Beach Chair


Minuscule peaks of adobe form a dreamscape to frame the slats of need. I spoke to him of love that day, that god-and-devil-forsaken day when his hands left sweat-prints on my heart and his ass carved canyons of “do me now” in the cushion-canvas of my soul. Love, I said, and only love, wrapped skin-tight all my dreams. Don’t you see the shape of growing old in sunset’s golden maw? I need you, need you here with me, a million moments more, to kiss and suckle at life’s breast. Come, grip my cheeks and dive beneath the cresting waves of shuddering spurting sex.
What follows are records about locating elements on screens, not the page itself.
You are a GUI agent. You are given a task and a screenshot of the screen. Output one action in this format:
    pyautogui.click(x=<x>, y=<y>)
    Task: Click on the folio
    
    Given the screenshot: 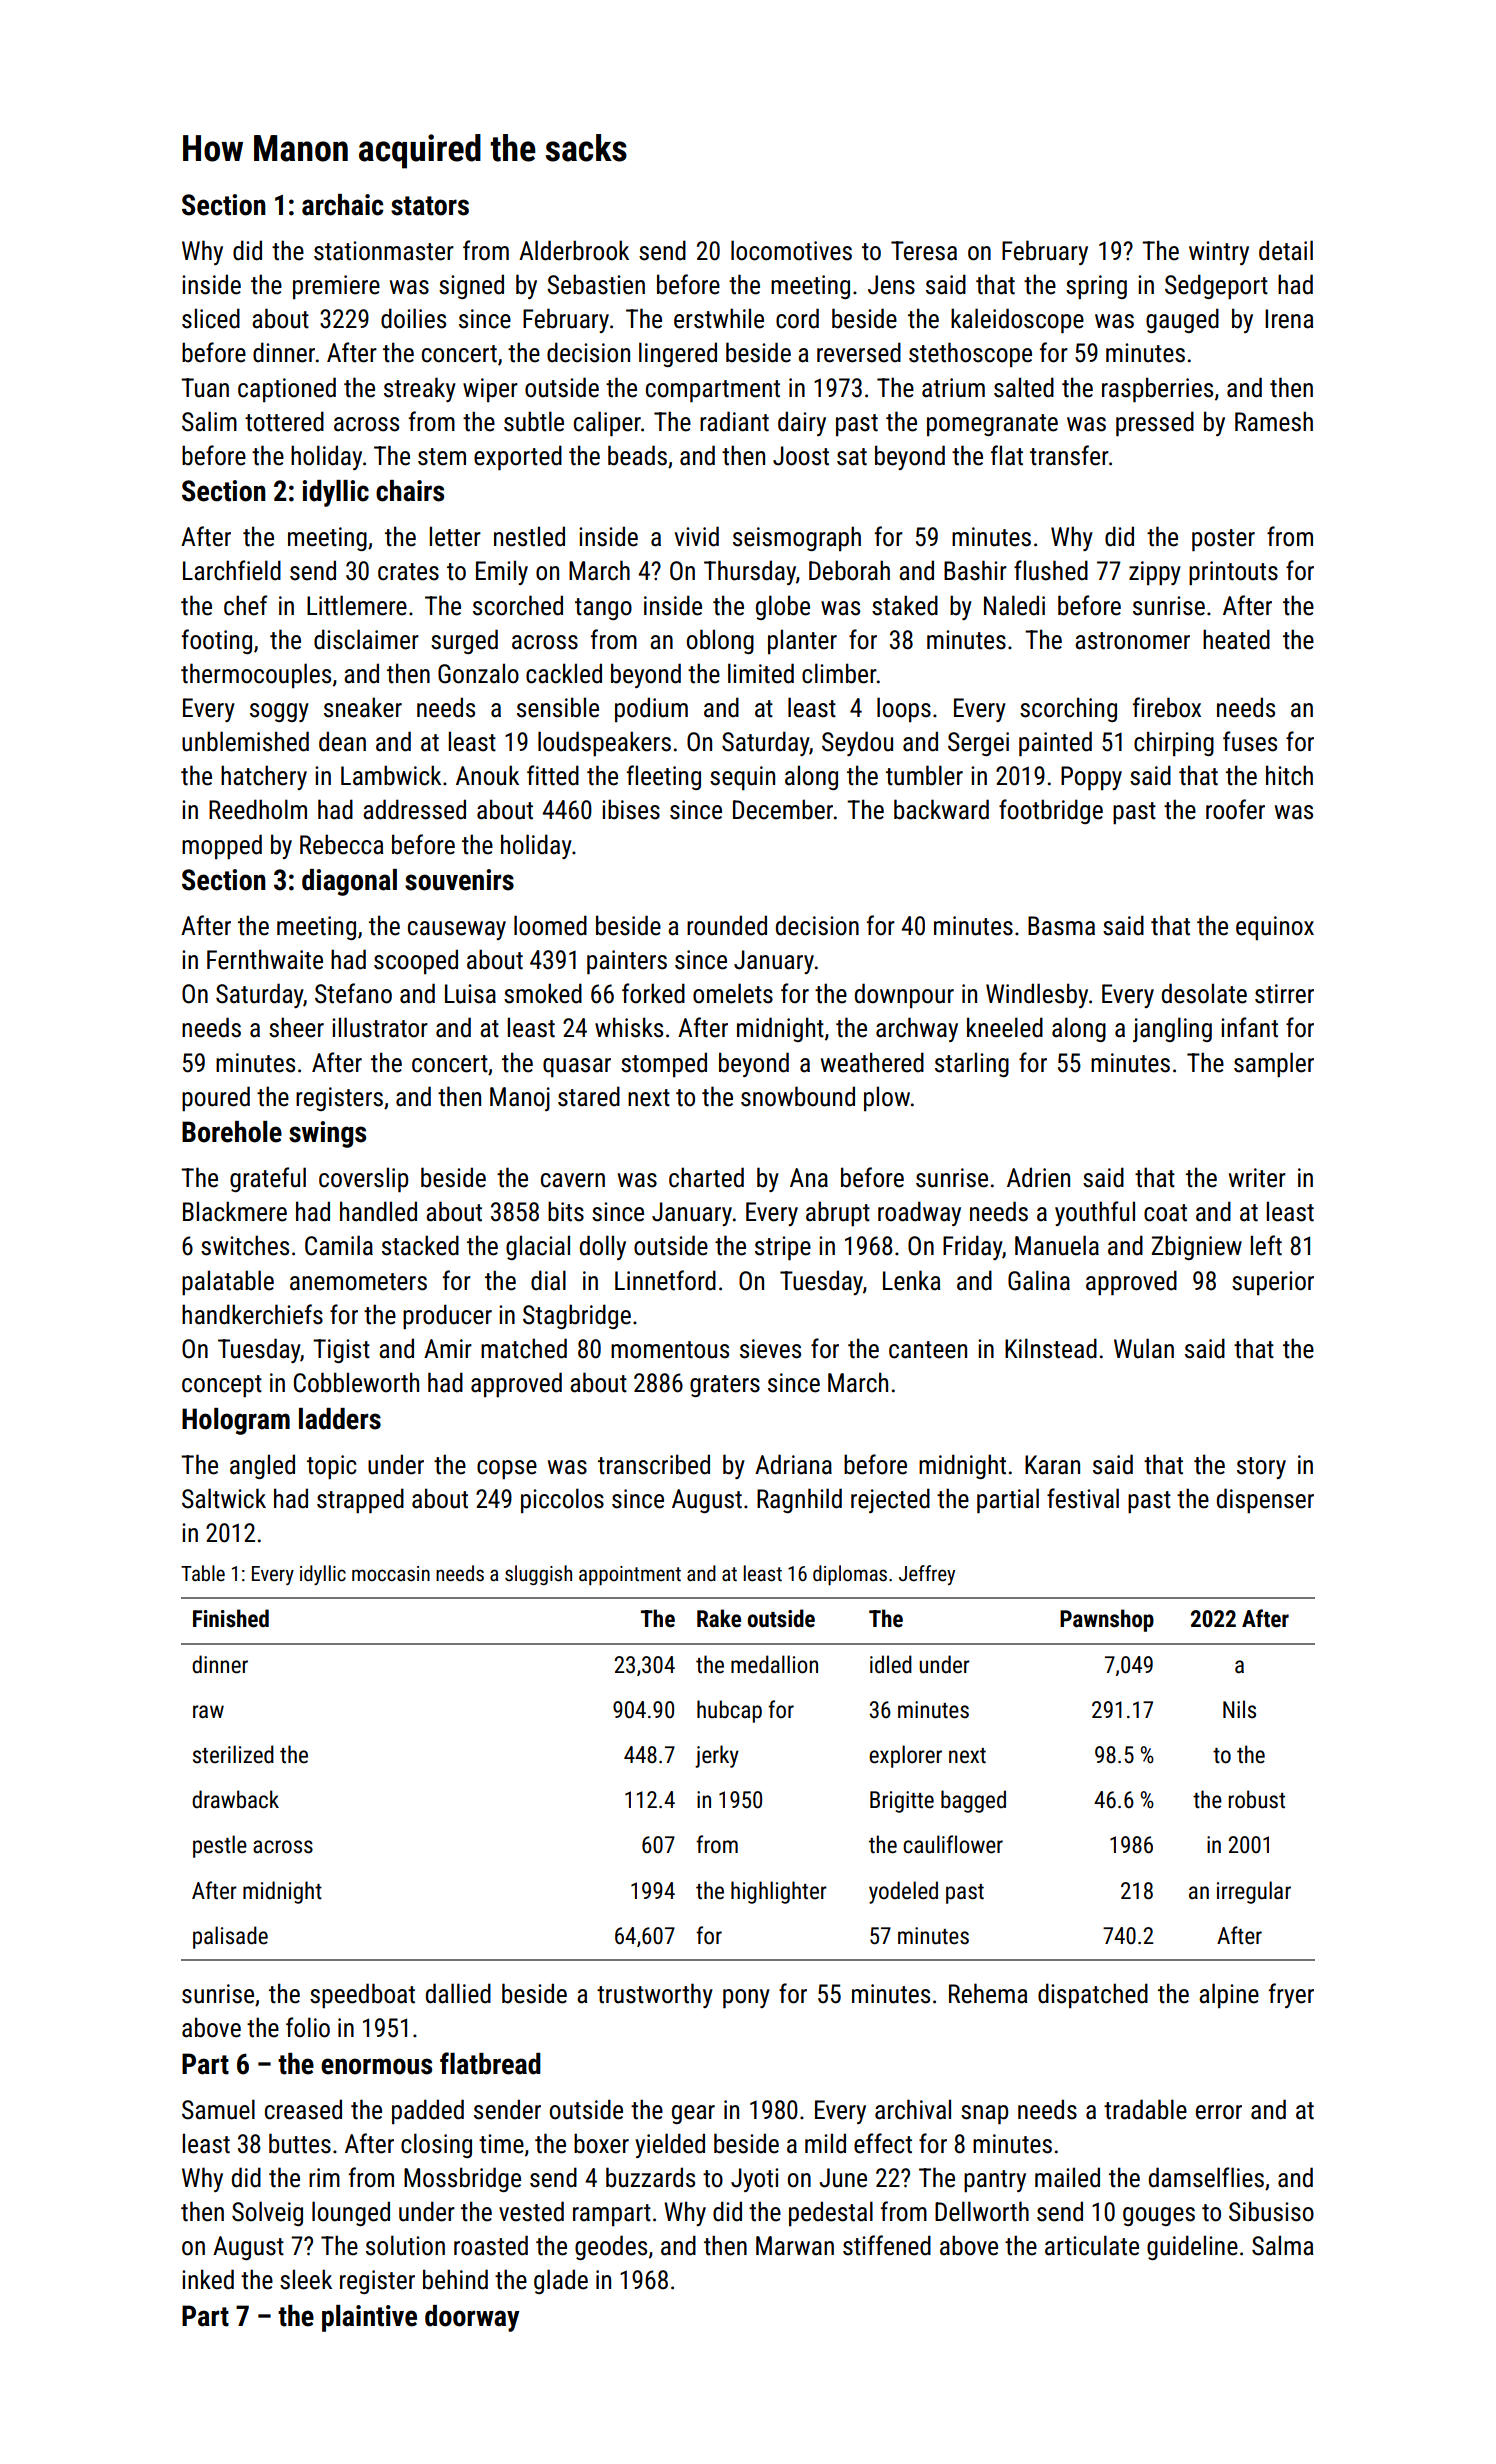 What is the action you would take?
    pyautogui.click(x=308, y=2027)
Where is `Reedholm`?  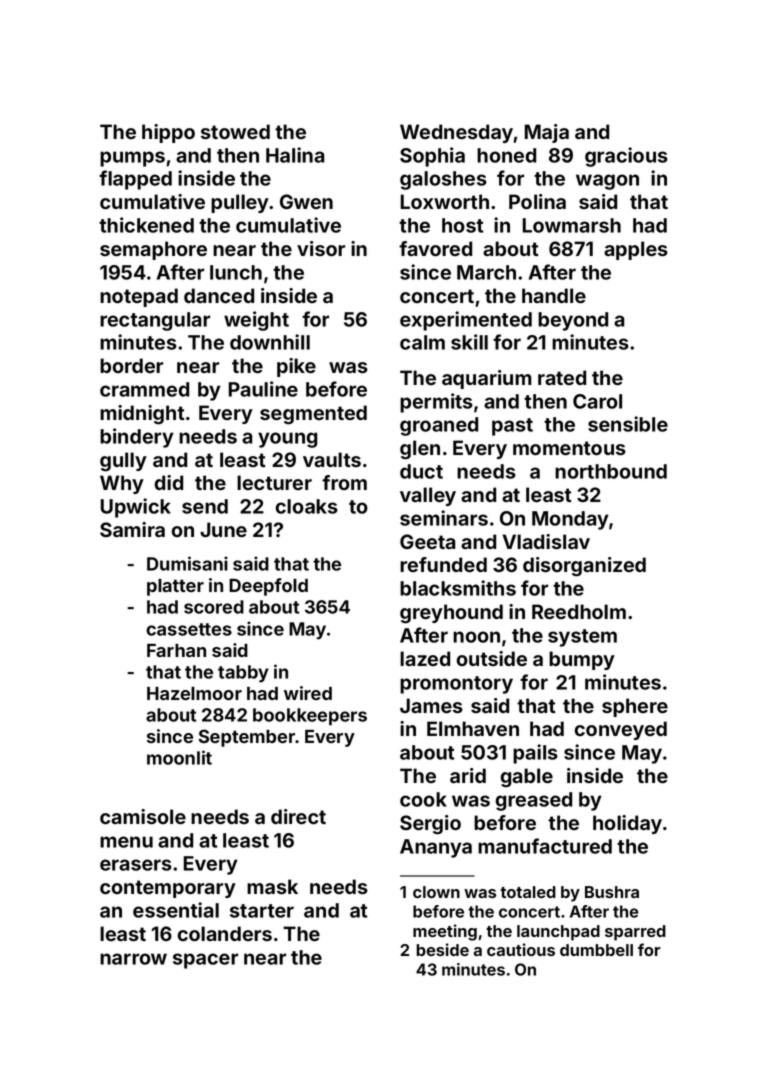
Reedholm is located at coordinates (579, 611).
Love? he asked. You, just you, for all my weary nights?

Not weary, not at all, as nights give rise to day. Sunrise paints amber rose to fold back the star-crusted night, and I would fold back his ennui with gentle thrusts, and hard.
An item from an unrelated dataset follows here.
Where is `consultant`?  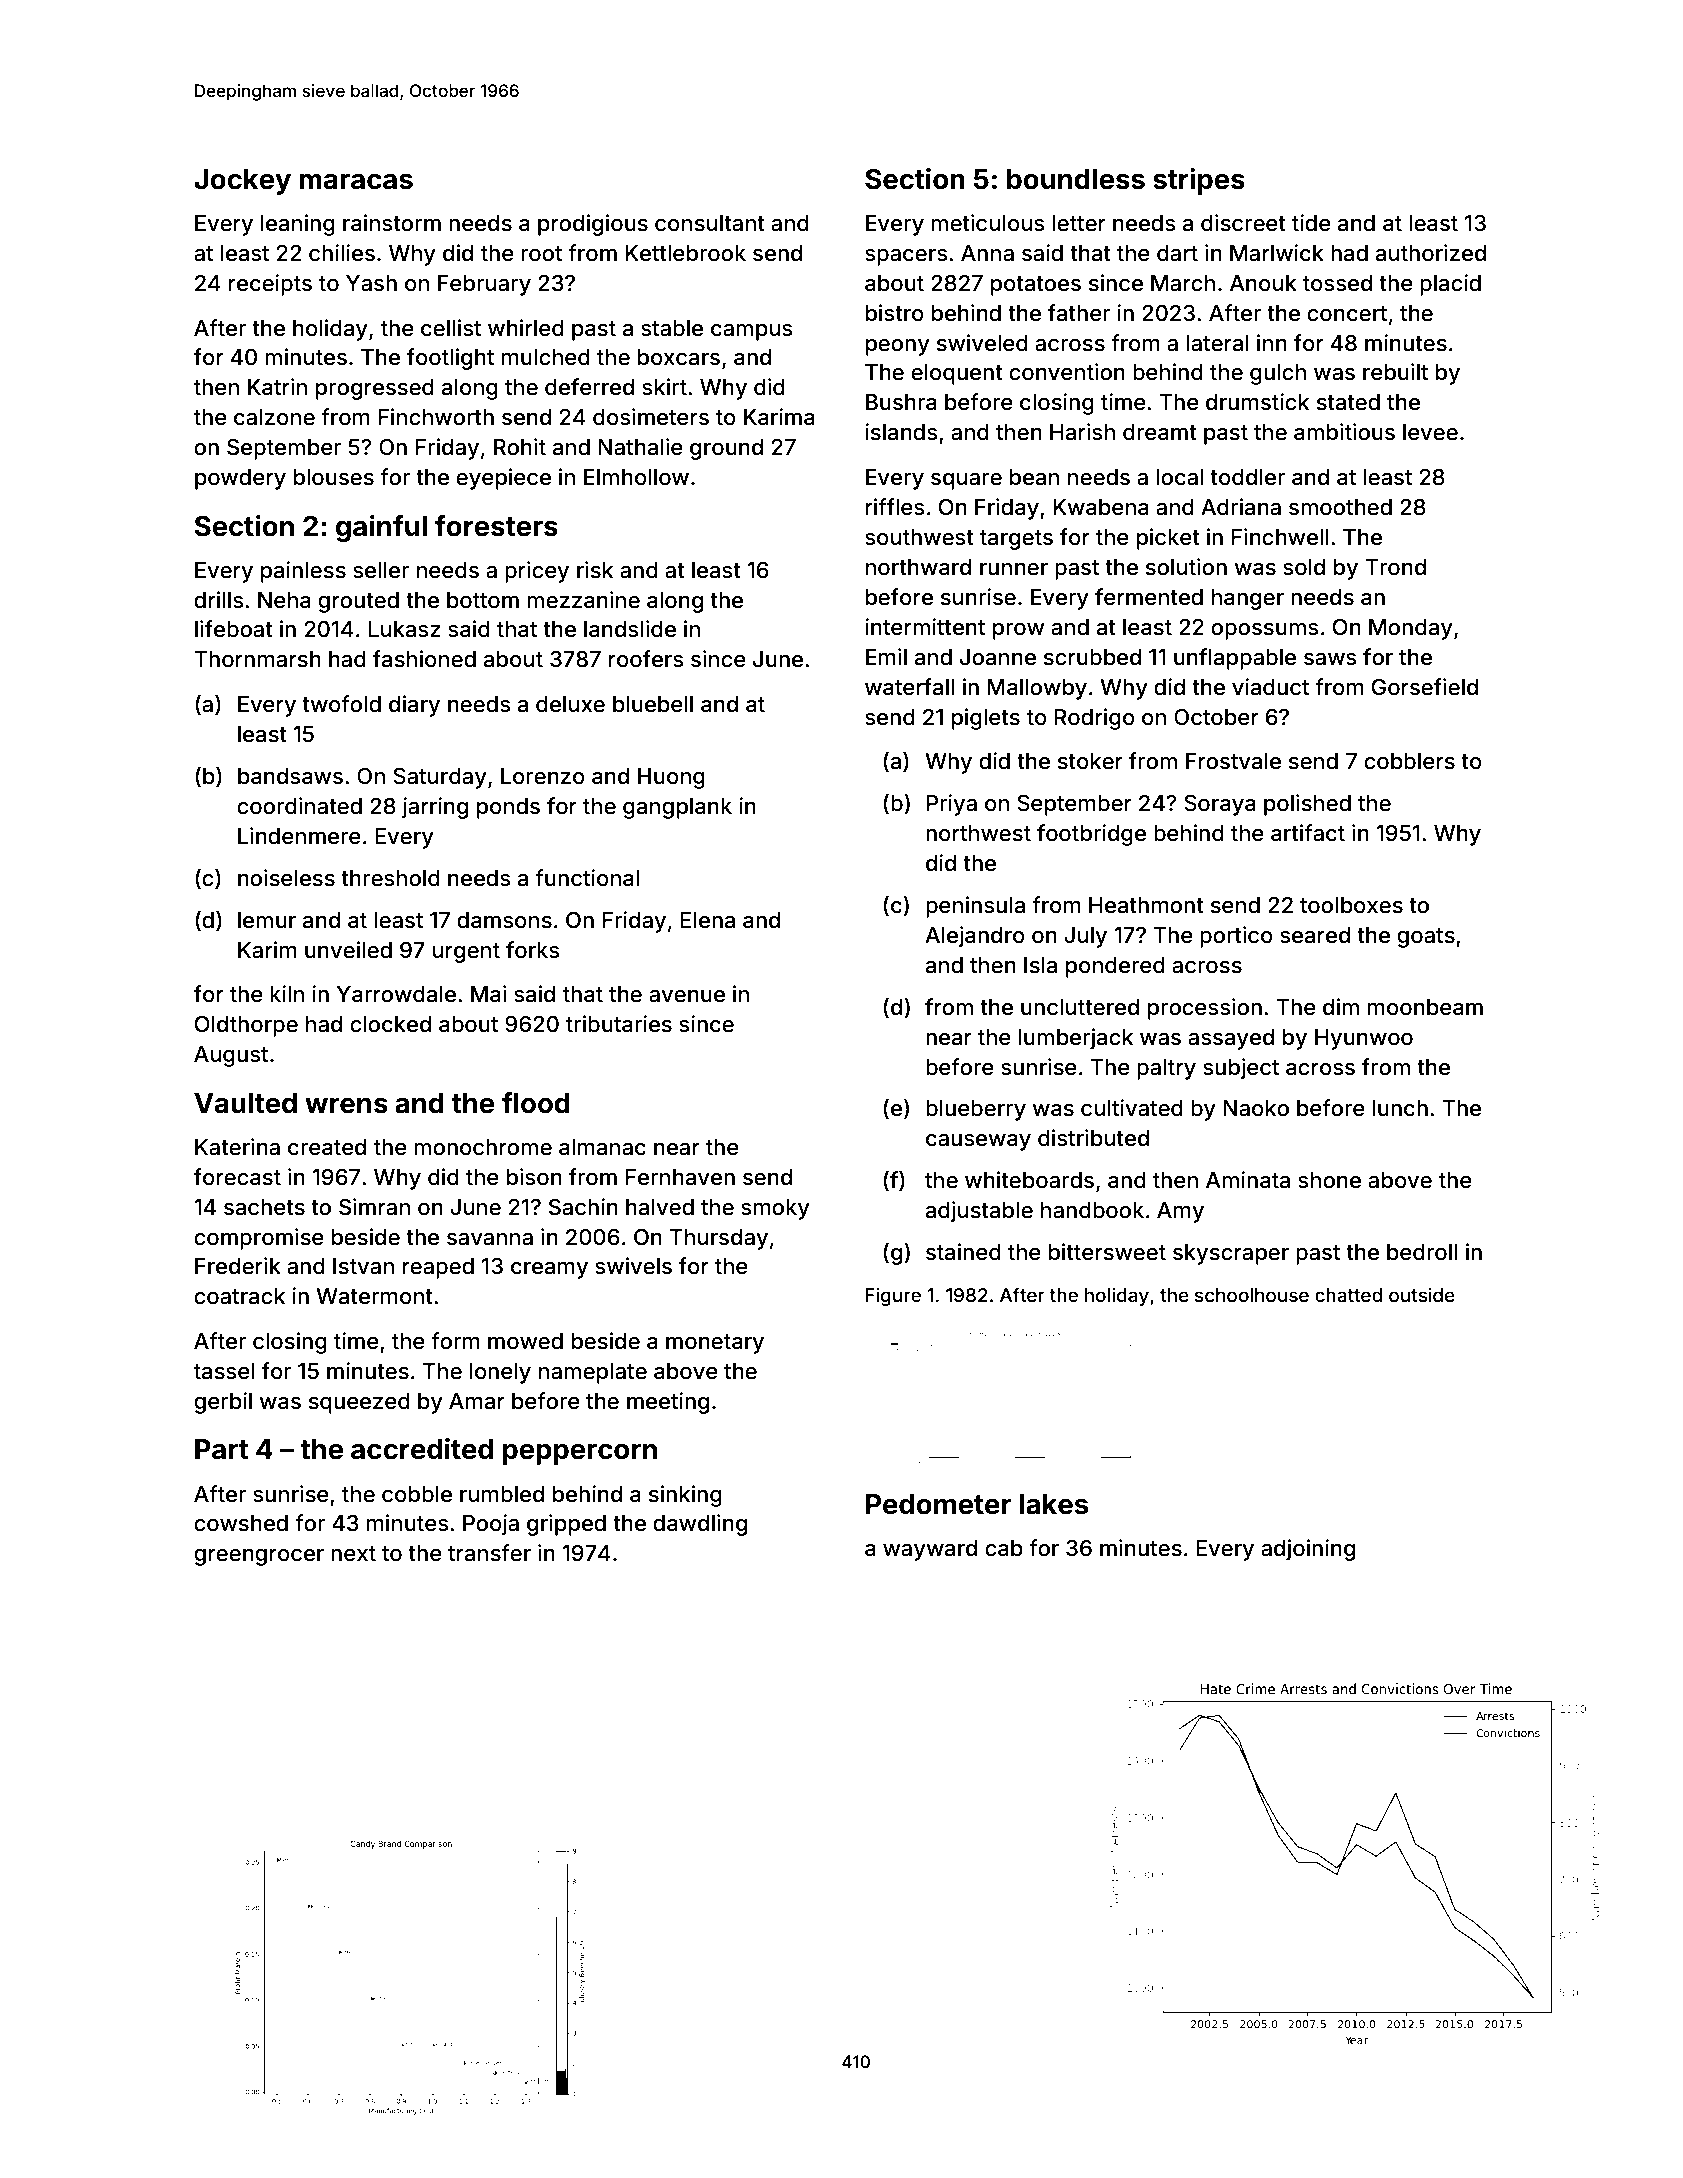 consultant is located at coordinates (710, 223).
It wouldn’t work, he sighed, I’m bored with you already. He gripped the wooden arms to rise.

It will, you can’t be bored, we’ve just begun, my hands atop his pled.

He shoved his muscled bulk up and left me wintering there all summer long, frozen in the sun.

I kept the chair, a shrine to him, imagining his scent still lingered. Move after move, Baja to Winnipeg to Miami to Belfast.

Be done with it, be done with him, he broke your heart, says the only one I’ve told.

I can’t. He made me what I am, I answer.

Then I must love him, too, he whispers and memory slips down to die.